TASK >> From the entries that follow, copy each line containing the word "give".

Records from a collection
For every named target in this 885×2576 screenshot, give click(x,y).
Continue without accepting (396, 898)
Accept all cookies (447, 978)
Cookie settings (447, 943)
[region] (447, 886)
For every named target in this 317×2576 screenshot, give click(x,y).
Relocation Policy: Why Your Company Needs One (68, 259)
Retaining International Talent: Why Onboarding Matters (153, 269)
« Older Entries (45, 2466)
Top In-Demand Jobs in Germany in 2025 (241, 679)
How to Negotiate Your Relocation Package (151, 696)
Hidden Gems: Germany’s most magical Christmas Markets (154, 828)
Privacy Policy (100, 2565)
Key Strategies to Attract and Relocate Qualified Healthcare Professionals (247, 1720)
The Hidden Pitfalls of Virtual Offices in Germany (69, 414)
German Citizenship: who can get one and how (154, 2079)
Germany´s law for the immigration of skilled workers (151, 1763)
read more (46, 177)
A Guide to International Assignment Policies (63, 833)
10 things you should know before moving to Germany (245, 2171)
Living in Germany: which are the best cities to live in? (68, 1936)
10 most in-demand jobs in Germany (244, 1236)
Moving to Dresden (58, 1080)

EXERCISE RESPONSE >>
For every named target in this 885×2576 screenshot, give click(x,y).
For every named target in this 317×2576 screenshot, give click(x,y).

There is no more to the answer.